Title:Molecular Diversity Assessment using Chemotypes
Volume: 18
Issue: 1
Author(s): Hugo O. Villar*, Raghav Mandayan and Mark R. Hansen
Affiliation:
- Altoris, Inc. 7770 Regents Rd #113-557 San Diego, CA 92122,United States
Keywords:
Chemical library design, scaffold analysis, chemical diversity, chemical diversity algorithms, molecular fingerprints, chemotype
Abstract: Background: Many techniques to design chemical libraries for screening have been put
forward over time. General use libraries are still important when screening against novel targets,
and their design has relied on the use of molecular descriptors. In contrast, chemotype or scaffold
analysis has been used less often.
Objective: We describe a simple method to assess chemical diversity based on counts of the chemotypes
that offers an alternative to model chemical diversity. We describe a simple method to assess
chemical diversity based on counts of the chemotypes that offers an alternative to model chemical
diversity based on computed molecular properties. We show how chemotype counts can be used to
evaluate the diversity of a library and compare diversity selection algorithms. We demonstrate an
efficient compound selection algorithm based on chemotype analysis.

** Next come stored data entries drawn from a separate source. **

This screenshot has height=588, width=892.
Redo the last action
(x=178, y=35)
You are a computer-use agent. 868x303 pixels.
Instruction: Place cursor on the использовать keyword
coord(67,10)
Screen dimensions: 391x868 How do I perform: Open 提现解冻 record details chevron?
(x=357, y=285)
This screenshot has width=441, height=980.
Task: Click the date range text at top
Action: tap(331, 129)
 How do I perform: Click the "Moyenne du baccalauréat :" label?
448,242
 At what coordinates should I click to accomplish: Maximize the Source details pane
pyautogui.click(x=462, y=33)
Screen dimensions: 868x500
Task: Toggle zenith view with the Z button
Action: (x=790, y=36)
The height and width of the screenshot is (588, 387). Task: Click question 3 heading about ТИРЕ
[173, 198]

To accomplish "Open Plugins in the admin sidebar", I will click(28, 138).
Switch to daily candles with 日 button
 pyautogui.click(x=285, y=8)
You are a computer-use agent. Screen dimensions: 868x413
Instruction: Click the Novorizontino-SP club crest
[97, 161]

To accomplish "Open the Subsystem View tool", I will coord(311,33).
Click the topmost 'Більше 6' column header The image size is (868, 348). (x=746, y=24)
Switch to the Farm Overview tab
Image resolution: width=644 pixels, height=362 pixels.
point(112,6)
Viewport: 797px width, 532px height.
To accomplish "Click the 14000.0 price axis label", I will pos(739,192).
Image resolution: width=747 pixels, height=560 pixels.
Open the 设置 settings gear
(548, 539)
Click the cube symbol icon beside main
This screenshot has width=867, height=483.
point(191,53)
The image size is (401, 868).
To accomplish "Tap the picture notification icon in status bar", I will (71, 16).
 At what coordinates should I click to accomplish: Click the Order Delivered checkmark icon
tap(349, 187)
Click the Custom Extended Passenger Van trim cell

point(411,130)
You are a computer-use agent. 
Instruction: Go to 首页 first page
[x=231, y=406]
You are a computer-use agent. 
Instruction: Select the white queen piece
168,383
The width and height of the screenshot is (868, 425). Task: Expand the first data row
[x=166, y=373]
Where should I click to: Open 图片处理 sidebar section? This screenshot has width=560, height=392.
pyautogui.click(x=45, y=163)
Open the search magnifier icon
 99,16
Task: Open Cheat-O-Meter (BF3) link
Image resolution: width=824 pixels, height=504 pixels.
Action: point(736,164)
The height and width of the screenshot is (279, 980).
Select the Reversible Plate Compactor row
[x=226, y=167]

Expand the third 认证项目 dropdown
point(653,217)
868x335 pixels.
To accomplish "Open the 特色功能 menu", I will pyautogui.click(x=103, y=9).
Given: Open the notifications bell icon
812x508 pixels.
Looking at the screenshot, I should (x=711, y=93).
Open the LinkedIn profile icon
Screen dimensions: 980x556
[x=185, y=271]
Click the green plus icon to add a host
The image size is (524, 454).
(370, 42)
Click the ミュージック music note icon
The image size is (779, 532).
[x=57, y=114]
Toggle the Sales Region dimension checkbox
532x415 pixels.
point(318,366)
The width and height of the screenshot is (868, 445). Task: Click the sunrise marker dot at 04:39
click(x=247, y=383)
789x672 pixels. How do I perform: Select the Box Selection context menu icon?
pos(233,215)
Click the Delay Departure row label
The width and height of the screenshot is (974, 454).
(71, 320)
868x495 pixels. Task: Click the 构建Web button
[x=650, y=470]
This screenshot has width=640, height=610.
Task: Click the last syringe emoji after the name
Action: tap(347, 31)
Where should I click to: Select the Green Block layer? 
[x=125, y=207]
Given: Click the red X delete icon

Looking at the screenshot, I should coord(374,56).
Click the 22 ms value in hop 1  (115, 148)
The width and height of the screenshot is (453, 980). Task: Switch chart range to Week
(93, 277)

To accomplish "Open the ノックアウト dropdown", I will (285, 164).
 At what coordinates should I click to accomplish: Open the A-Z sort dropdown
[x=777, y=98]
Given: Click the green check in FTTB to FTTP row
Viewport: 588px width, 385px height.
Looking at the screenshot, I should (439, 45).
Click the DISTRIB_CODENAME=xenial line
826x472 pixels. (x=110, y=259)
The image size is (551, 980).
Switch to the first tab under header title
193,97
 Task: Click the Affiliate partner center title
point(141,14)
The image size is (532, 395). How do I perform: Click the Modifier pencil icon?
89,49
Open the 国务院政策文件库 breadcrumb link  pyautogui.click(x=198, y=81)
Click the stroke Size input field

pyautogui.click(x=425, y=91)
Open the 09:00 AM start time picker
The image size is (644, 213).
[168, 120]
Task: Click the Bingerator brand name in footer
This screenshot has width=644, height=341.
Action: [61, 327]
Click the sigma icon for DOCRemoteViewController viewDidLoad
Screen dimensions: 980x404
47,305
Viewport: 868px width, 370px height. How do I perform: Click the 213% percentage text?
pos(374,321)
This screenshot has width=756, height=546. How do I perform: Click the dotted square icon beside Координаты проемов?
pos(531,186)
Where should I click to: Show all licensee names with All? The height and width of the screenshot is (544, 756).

Methods: We use automated chemotype perception algorithms and compare them to traditional
techniques for diversity analysis to check their effectiveness in designing diverse libraries for
screening.
Results: The best type of molecular fingerprints for diversity selection in our analysis are extended
circular fingerprints, but they can be outperformed by the use of a chemotype diversity algorithm,
which can be more intuitive than traditional techniques based on molecular descriptors. Chemotype-
-based algorithms retrieve a larger share of the chemotypes contained in a library when picking a
subset of the chemicals in a collection.
Conclusions: Chemotype analysis offers an alternative for the generation of a general-purpose
screening library as it maximizes the number of chemotypes present in a subset with the smallest
number of compounds. The applications of methods based on chemotype analysis that does not resort
to the use of molecular descriptors are a very promising but seldom explored area of chemoinformatics.